What It Actually Is
Imagine Paradise Seeds locked Banana Kush and some purple frosty thing in a room with a pushy Russian ruderalis and said "make babies or we’re turning the lights off." Nine generations later we get a squat, photo-independent shrub that flips to flower faster than you can say "I swear I’ll top it tomorrow." The lineage is technically a three-way of indica, sativa, and ruderalis, but honestly it behaves like a sugar-crazed hobbit—short, stocky, and obsessed with dessert.
Effects: Couch or Cloud?
Fifteen percent THC keeps newbies from calling 911, while the 25% pheno can melt your phone into your hand mid-scroll. The high starts as a giggly head-buzz that makes sitcoms feel like Shakespeare, then slides into a body melt best described as "human honey." It’s a balanced hybrid, so you can still find the TV remote—you just won’t care what’s on.
Nose & Taste: Tropical Candy Shop
Crack a jar and get slapped by artificial banana Runts, grape Kool-Aid powder, and a whisper of dank earth like someone spilled fruit punch in a grow room. Smoke it and the candy vibe turns creamy—think banana milkshake with a diesel chaser.

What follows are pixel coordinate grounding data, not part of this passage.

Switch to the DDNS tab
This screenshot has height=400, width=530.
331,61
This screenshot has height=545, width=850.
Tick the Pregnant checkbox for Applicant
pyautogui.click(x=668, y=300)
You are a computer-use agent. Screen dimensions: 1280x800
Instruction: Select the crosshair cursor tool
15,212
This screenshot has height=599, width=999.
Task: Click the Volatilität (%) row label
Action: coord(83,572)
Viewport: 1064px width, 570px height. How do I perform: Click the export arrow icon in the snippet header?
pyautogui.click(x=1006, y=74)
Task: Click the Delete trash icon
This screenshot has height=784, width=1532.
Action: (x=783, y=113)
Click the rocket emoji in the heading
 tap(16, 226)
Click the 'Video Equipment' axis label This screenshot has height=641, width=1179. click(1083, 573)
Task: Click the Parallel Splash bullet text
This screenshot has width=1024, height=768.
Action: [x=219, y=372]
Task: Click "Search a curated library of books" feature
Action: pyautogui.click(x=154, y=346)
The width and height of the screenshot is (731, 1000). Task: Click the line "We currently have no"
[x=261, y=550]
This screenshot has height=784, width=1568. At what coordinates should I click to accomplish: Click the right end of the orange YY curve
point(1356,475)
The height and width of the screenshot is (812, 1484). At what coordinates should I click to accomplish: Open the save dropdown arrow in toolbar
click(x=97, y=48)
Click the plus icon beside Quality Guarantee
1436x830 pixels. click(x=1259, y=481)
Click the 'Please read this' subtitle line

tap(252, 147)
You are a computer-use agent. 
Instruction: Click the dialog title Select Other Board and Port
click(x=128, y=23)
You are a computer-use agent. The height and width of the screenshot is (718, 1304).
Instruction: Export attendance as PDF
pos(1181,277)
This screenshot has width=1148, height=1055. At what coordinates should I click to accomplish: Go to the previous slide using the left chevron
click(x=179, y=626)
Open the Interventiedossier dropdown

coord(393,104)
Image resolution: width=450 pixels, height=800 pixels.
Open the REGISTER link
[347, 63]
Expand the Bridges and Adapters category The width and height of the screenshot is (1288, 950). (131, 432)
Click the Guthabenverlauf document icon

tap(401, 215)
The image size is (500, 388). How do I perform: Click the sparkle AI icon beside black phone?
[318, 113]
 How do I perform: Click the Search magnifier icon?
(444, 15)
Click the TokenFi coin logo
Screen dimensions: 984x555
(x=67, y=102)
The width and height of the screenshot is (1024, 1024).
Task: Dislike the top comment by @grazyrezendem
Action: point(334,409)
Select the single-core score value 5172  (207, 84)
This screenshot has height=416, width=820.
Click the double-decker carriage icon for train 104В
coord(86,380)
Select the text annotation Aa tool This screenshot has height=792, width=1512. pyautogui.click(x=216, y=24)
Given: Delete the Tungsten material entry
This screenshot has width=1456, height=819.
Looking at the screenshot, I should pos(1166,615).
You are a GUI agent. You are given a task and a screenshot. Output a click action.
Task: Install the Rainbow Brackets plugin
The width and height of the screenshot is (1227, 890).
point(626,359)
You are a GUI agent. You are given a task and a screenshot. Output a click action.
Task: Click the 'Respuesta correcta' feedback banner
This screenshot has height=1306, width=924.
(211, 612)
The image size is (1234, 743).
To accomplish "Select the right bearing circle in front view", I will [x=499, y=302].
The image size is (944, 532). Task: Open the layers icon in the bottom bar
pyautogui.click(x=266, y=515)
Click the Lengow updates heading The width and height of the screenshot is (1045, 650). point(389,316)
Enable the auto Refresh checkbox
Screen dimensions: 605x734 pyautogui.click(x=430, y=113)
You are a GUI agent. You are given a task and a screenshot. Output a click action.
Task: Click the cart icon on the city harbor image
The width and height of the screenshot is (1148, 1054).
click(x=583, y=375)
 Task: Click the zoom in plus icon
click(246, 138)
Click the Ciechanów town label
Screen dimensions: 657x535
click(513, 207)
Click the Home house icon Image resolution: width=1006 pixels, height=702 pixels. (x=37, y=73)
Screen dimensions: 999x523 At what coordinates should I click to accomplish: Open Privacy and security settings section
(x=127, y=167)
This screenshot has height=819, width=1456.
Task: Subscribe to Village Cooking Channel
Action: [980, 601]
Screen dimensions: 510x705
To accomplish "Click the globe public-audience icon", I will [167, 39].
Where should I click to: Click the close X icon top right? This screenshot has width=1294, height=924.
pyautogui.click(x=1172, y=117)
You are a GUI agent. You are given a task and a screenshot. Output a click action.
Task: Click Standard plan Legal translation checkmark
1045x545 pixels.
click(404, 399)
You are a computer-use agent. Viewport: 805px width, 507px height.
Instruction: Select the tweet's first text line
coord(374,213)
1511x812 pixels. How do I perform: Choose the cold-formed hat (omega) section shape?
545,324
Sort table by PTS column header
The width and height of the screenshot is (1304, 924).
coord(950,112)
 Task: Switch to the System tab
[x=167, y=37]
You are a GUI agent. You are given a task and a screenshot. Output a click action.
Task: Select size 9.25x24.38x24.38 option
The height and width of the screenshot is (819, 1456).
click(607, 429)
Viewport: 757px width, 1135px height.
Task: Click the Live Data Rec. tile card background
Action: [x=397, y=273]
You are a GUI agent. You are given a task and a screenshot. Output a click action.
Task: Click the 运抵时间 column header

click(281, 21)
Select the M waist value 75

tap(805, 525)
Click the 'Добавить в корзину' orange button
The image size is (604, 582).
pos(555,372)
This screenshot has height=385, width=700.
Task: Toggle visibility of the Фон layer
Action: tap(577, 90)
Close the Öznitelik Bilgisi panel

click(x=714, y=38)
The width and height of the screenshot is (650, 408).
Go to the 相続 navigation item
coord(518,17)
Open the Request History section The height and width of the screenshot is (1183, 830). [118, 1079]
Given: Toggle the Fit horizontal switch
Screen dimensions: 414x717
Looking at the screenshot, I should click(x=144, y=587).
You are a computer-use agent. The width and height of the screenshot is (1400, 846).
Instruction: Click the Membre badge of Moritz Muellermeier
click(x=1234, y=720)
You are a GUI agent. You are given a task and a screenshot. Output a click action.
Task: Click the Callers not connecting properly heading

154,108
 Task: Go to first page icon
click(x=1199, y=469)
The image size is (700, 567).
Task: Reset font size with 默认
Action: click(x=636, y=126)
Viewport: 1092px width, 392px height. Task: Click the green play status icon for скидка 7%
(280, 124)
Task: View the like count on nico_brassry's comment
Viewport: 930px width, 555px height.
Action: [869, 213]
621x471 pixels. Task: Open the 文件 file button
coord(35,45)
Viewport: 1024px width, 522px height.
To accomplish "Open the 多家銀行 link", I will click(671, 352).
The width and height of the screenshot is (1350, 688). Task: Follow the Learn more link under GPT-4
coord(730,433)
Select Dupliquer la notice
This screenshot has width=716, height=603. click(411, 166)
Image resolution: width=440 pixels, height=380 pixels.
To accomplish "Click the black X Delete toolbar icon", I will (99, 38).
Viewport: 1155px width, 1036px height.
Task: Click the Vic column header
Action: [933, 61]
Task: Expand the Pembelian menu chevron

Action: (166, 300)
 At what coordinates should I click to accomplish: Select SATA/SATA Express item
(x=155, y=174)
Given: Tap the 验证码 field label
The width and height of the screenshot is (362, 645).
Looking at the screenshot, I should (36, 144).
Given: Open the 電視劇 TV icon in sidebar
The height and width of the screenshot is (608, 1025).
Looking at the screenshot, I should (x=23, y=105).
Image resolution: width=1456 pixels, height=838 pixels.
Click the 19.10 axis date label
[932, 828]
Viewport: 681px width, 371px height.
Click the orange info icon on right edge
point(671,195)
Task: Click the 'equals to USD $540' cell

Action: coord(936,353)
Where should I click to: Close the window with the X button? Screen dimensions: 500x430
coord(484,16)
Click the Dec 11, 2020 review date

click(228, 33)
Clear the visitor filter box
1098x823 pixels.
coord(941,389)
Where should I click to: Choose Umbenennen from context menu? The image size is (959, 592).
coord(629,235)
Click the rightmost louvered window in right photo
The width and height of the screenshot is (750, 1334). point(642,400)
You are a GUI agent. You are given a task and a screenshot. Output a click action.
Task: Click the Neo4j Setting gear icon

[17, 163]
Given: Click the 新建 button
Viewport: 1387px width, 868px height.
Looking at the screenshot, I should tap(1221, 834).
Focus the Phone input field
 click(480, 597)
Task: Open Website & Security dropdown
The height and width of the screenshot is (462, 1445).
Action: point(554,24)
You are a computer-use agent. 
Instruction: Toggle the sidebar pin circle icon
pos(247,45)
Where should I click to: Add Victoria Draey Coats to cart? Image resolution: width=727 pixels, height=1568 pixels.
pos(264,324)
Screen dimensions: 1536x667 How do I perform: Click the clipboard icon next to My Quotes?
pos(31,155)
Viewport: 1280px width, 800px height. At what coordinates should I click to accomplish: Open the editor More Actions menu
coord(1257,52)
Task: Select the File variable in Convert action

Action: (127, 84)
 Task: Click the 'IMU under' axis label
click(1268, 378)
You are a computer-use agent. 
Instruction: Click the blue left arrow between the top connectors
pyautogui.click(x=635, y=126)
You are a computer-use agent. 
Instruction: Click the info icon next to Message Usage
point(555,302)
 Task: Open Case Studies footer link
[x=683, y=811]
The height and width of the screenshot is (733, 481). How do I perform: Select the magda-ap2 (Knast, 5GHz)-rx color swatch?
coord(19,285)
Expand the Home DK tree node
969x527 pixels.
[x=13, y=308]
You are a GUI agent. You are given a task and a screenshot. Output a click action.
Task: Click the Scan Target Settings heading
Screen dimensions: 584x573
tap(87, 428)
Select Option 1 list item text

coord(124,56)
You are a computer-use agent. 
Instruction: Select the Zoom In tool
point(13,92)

The exhale stains the room so badly your neighbors will think you’re running a smoothie bar for skunks.
Growing This Lazy Beast
Seed to weed in 70-75 days—basically a cannabis microwave dinner. Indoors it tops out at 70-100 cm, perfect for closets that still need to hold winter coats. Feed it like a houseplant on steroids and it’ll reward you with 400-550 g/m² of purple bling. Outdoors it can hit 130 cm and 150 g per plant if you live somewhere sunnier than your future. Pro tip: drop nighttime temps in late flower and watch the buds turn Barney-purple faster than your ex blocked you.
Medical or Just Munchies?
Great for stress, minor aches, and existential dread after reading the news. The mild THC band won’t floor casual users, but it’ll still shut up that hamster wheel in your skull. Appetite stimulation is real—keep healthy snacks handy or wake up next to an empty jar of Nutella and zero regrets.
Who Should Roll This Up
Perfect for growers who kill cactuses but still want dispensary-grade nugs. Ideal for the smoker who wants dessert terps without the paranoia grenade of modern 30% hype strains. Basically, if you’re the friend who says "I just want to feel good and not die," Banana Purple Auto is your spirit vegetable.